Where a line holds the word "agent", copy that line from the data below.

**Supplied records:**
***
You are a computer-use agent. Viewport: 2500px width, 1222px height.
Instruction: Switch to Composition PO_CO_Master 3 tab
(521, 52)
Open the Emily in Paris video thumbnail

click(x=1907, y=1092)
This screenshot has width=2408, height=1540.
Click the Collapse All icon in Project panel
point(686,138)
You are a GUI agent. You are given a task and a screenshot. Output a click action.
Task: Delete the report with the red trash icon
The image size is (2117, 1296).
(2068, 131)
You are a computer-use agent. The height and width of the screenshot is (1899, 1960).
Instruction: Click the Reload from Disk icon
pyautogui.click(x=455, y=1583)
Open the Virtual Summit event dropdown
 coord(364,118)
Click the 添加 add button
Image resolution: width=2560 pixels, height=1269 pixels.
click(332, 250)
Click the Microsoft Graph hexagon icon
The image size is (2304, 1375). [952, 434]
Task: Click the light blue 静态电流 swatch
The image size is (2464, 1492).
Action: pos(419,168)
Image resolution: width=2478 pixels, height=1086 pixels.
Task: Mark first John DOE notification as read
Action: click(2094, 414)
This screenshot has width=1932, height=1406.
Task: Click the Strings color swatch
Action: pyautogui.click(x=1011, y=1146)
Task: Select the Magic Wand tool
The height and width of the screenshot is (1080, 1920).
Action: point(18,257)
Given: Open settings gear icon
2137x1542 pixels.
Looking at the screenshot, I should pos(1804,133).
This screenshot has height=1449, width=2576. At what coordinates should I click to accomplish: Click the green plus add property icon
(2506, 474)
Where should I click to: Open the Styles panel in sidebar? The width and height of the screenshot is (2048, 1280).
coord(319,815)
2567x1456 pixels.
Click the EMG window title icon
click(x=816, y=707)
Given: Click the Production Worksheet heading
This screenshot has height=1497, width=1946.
***
**Output:**
You are a computer-use agent. Viewport: 2500px width, 1222px height.
You are a GUI agent. You are given a task and a screenshot. Output a click action.
You are a computer-use agent. The height and width of the screenshot is (1899, 1960).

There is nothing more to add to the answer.